Does the Rodarte – Aboriginal art fiasco call for cultural inspiration to be policed, or even worse, killed off?
We we’re a little concerned after coming across an interesting tale of cultural and commercial conflict, and the restraint this conflict has tried to introduce into the borrow-and –take world of fashion.
Frockwriter reported this week, in a post aptly titled Hands off Aboriginal Culture, of the anger caused by the Mulleavy sisters – creative heads behind Rodarte – after their use of Aboriginal art for their Fall 2012 collection.
The campaign of cultural ‘anxiety’ is being spearheaded by Megan Davis, an indigenous Australian lawyer and head of the University of NSW Indigenous Law Centre and an expert member of the United Nations Permanent Forum on Indigenous Issues (UNPFII).
It’s clear the lady in question is an expert on indigenous Australian culture, and her argument is this: she found the use of Aboriginal art in the Rodarte Fall 2012 collection to be “insensitive” and “offensive”, later adding that it sickened her to see women parading around in ready-to-wear garments, when in fact the people from whom this art is derived live in abject poverty in remote areas of Australia. She also spoke of her unhappiness at the use of Aboriginal art and culture as a reference point “without consultation” and without entering into a “cultural protocol” with a particular indigenous group.
The latter point threw me a little. Given that the Mulleavy sisters confessed they have in fact never been to Australia, and that the indigenous inspiration “came out of “nowhere” but merely acquired through research and photography; the point made my Megan turns on her argument. She contests that the use of her native Aboriginal culture and art in the fashion collection offended who she was, but would this have been inoffensive or ‘less’ offensive had the Mulleavy sisters spoken with a head Aboriginal figure in a given indigenous locality in Australia, and asked for express permission?
I respect the cultural privacy of an indigenous group, and that it would probably prove wholly invasive – as it did when, in 1999, Donna Karan was accused of cultural theft by the Pauktuutit Inuit Womens’ Association of Canada for travelling out to far reaching Arctic communities to seek inspiration, even purchasing traditional garments – for the Mulleavy sisters to carry out physical, outback research. So is it not better then, that rather than a rude and unwelcome intrusion, a subtler approach to cultural referencing is taken through distant research, like in the case of the Rodarte collection?
Fashionista reported that the Mulleavy sisters acquired relevant licences for the use of the prints and thereby, the Aboriginal artists involved would share in the proceeds from the collection.
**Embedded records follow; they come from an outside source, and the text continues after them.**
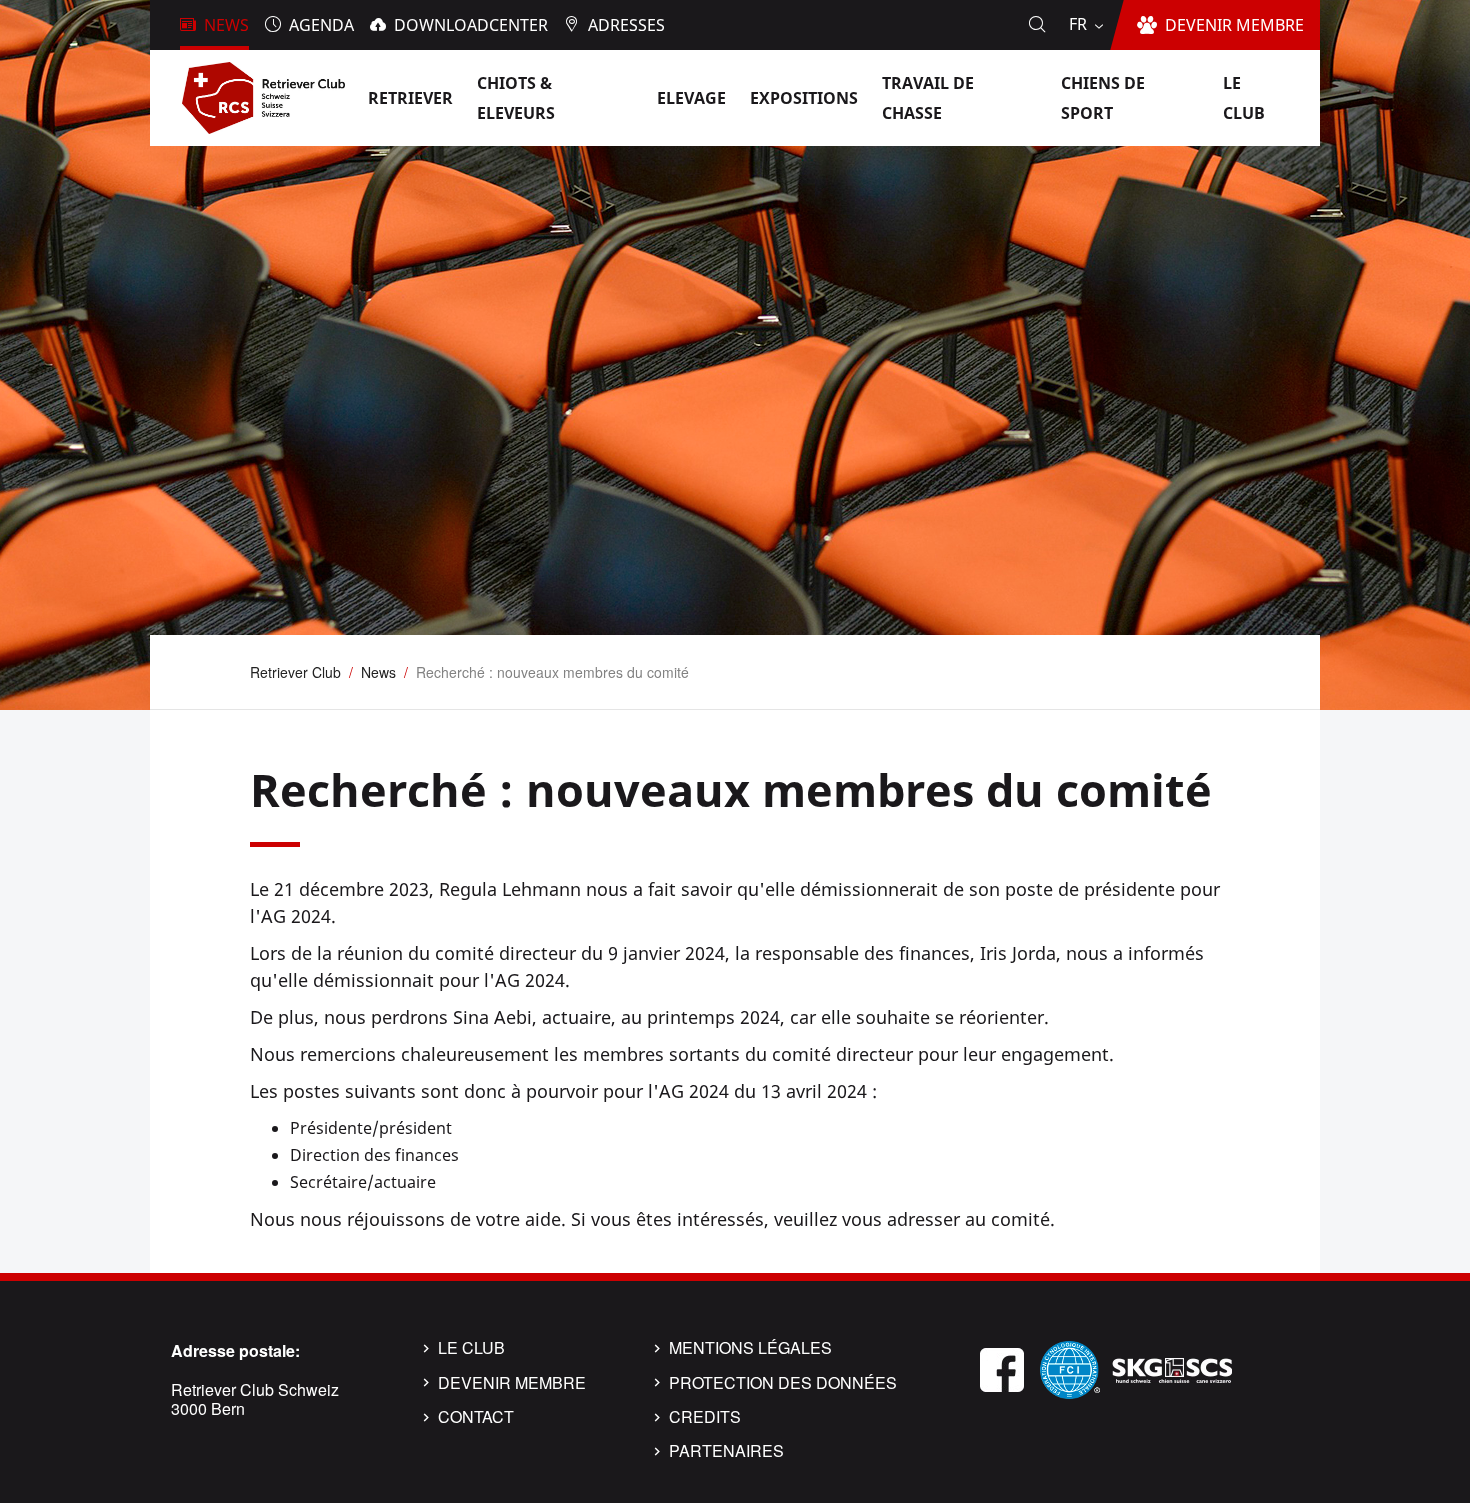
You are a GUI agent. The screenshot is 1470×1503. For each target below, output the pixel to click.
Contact (476, 1417)
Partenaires (726, 1451)
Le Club (471, 1348)
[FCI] (1070, 1367)
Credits (705, 1417)
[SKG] (1172, 1367)
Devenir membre (512, 1383)
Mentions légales (750, 1348)
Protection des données (783, 1383)
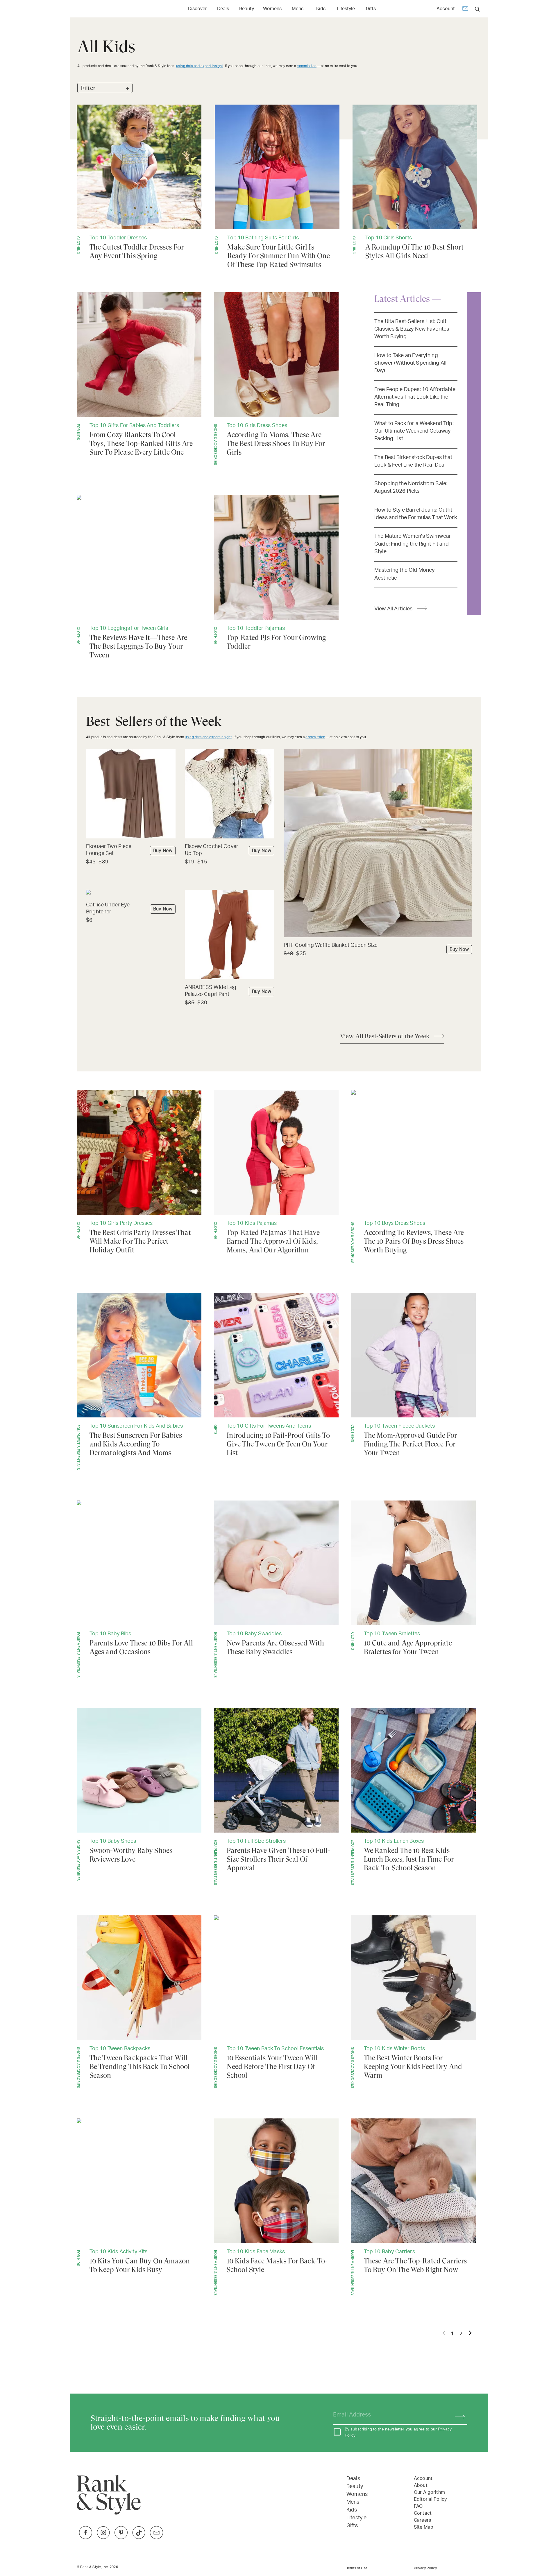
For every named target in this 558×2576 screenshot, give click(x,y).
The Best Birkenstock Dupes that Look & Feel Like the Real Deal (413, 461)
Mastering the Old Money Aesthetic (404, 574)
So, isn’t this then an example of “consultation” and a form of entering into a “cultural protocol” with artists related to the indigenous group in question, thatDavisso vehemently claimed was denied by the Rodarte duo?
The issue of cultural sensitivity is a hot-headed one. Only a few months back, Donna Karan again landed in the not so likeable spotlight, after her Haitian-shot spring/summer 2012 campaign inspired by her charity efforts in the earthquake ravaged country was accused of “using the downtrodden as props for high-fashion shoots.” Following on from this, esteemed and superiorly fashion forward designers including Proeza Schouler and Isabel Marant have ingested in epic amounts, the influence of Native American art and craft, in particular the Navajo-inspired form.
Burberry Prorsum and Donna Karan channelled world travellers, with a colourfully enriching concoction of tribal prints and embellishments that have become the visual cornerstones of the season. And what of Jil Sander’s Picasso splashed spring/summer 2012 sweaters? Are they untying the legendary Spanish artist from his epic status? No, they are an ode, an express appreciation of his massive artistic influence, showcased to an equally appreciating fashion audience.
The same stands for other artistic cultural references – big fashion names bring these almost ritualistic, secretive practices to the fore, applauding the efforts of highly creative minorities who could possibly never imagine getting the exposure to match their exceptional talents.
The repeated referral to various expressions of art forms from far flung and often undocumented cultures is not unheard of in fashion. Nor is the almost law-like notion that fashion heavily borrows from culture. If it weren’t for this, Dolce & Gabbana wouldn’t put the fiery style of a bella southern Sicilian donna on the fashion map, and Isabel Marant’s insouciance in Navajo-inspired knits would be lost in the scorching Arizonan wilderness.
Inspiration should be freely and fairly sought and sourced, for it is this referencing system in fashion that acts as an education in culture, and just like fine, cross-continental wine and foods, we should embrace and enjoy, not discard its appeal.